El desalojo de la discoteca, provocado tras una trifulca por el consumo de cocaína en el interior del local por parte de los dos agresores, que cuentan con antecedentes por secuestro y extorsión, desató una batalla campal entre varios asistentes de la discoteca y una veintena de agentes de Policía Local de Móstoles, Guardia Civil de Arroyomolinos y Policía Nacional de Alcorcón que tuvieron que personarse en el lugar.
Según ha adelantado el diario ABC, los hechos se precipitaron cuando en una de las zonas de los reservados de Bonamara, un grupo de personas estaba esnifando cocaína, por lo que un trabajador de la discoteca exigió a los clientes que cesaran la práctica.
Uno de los clientes aludidos, un español de 32 años que atiende a las iniciales de J. C. M. recién salido de prisión, según fuentes policiales, mostró un cuchillo al empleado y le amenazó con cortarle el cuello. Tras la amenaza, el personal avisó a la Policía.

Los detenidos se enfrentaron a la Policía
Cuando llegaron los primeros agentes, de Móstoles, el autor de las amenazas y portador del cuchillo comenzó a lanzar puñetazos y patadas a los policías. Cuando los policías estos le consiguieron reducir, sus acompañantes comenzaron a tirar vasos y botellas a la autoridad policial para evitar el arresto.
El segundo detenido, M. M. F., polaco, de 40 años, tumbó en el suelo a uno de los agentes y lo golpeó varias veces, incluso con rodillazos en la cabeza que llegó a esquivar, obligando a los agentes a solicitar refuerzos ante la batalla campal desatada.
Los dos arrestados, de gran complexión, no depusieron su actitud en ningún momento . Cuando los metieron en el coche patrulla rompieron el cristal trasero y descolgaron ambas puertas del vehículo a patadas desde el interior.
Ambos tenían antecedentes penales por delitos graves como secuestros, amenazas, extorsiones y pertenencia a banda organizada. La Policía Nacional investigaba su posible pertenencia al clan de Ivo, conocido como el de los búlgaros, señalado como una posible mafia de la noche.

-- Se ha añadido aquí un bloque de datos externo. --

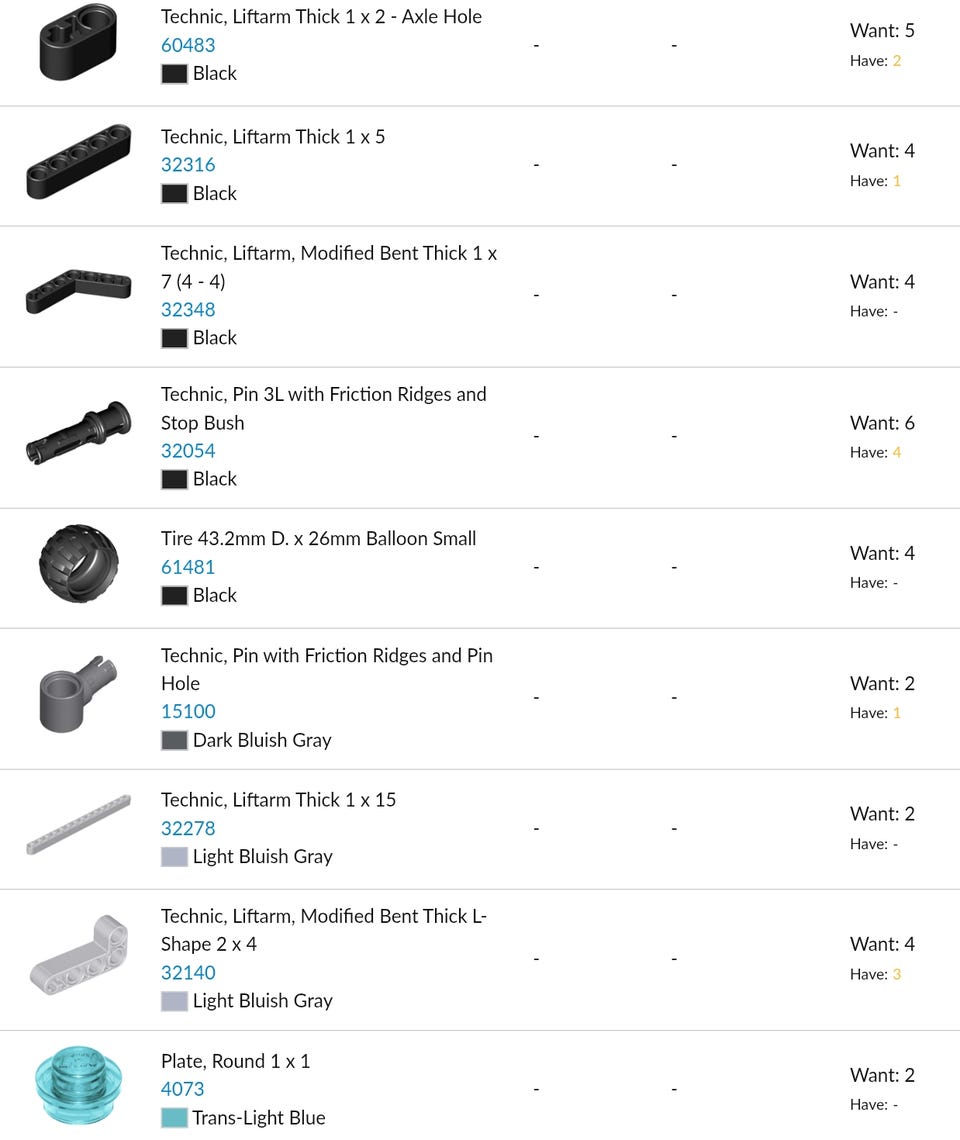The width and height of the screenshot is (960, 1140).
Task: Click the Dark Bluish Gray color swatch
Action: (174, 741)
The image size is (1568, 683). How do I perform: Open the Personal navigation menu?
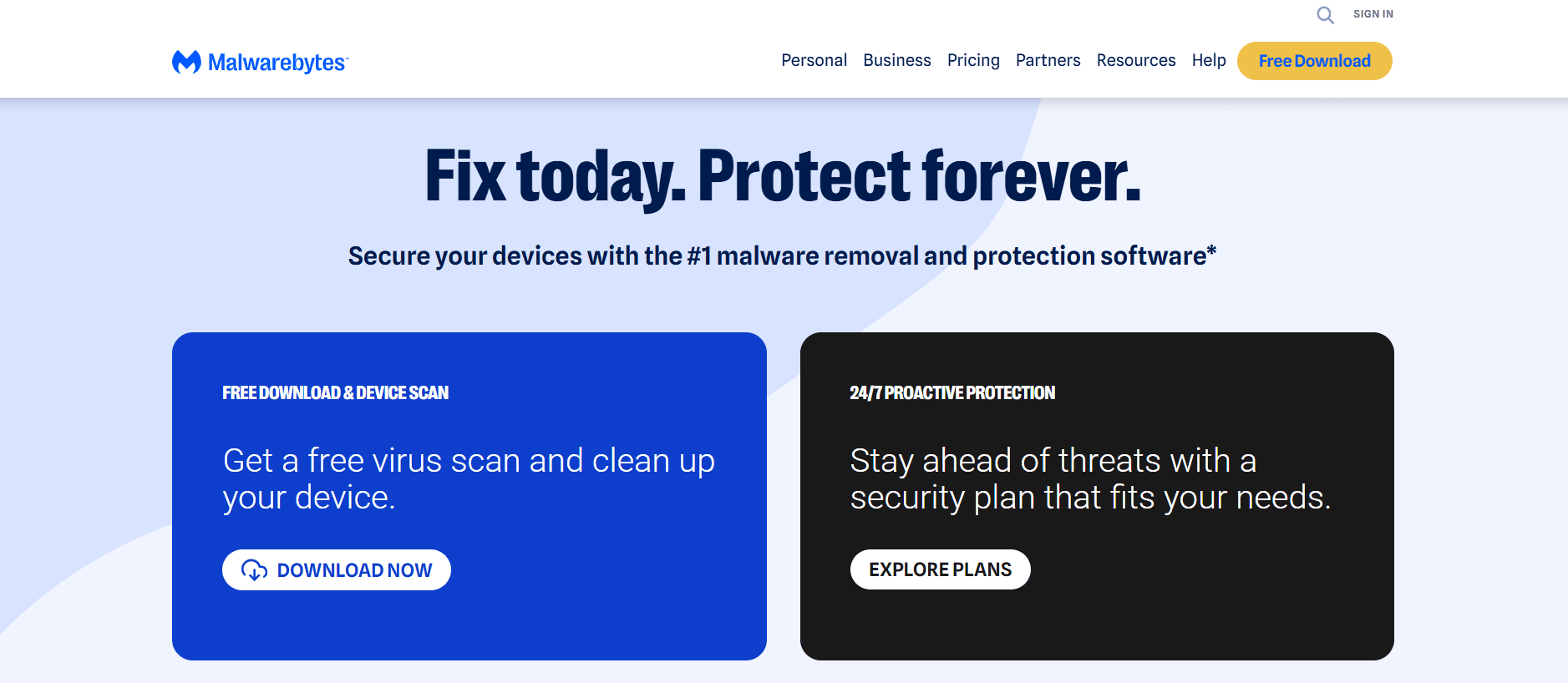click(x=814, y=60)
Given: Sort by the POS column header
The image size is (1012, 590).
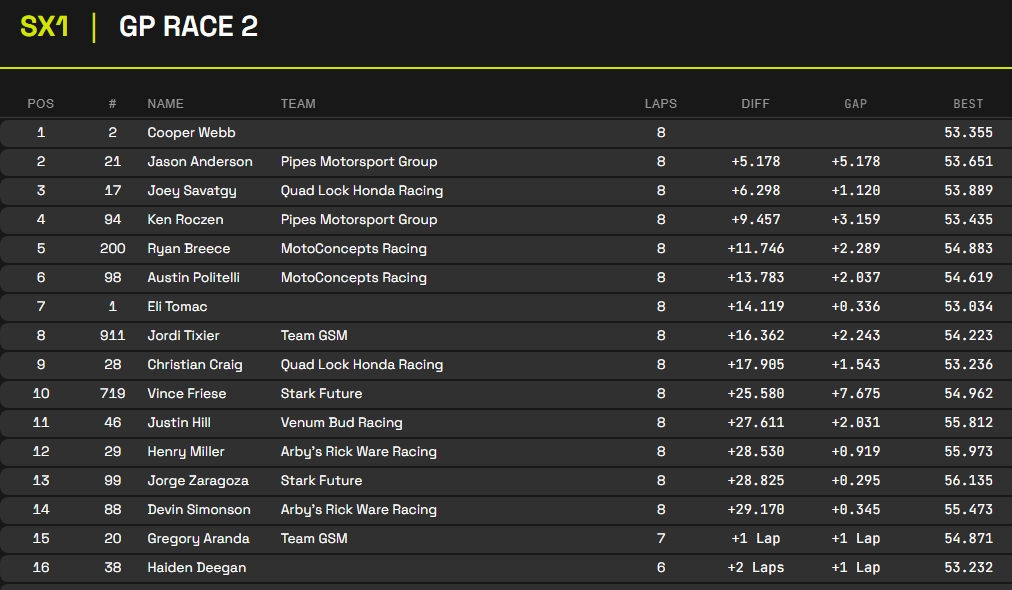Looking at the screenshot, I should (x=41, y=103).
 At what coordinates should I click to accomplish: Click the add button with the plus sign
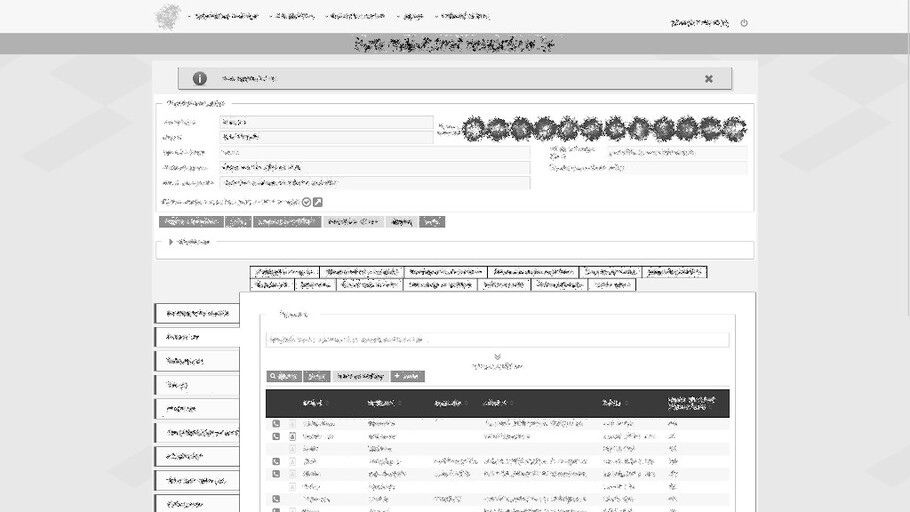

La fiesta que se desarrolló durante 12 horas en Bonamara se conoce como «Remember Mondino», una sesión itinerante de la que es relaciones públicas el excampeón de España de boxeo Pablo «Huracán» Navascúes, que estaba en la discoteca cuando ocurrieron los altercados aunque no estuvo implicado en ellos, según ha explicado ABC.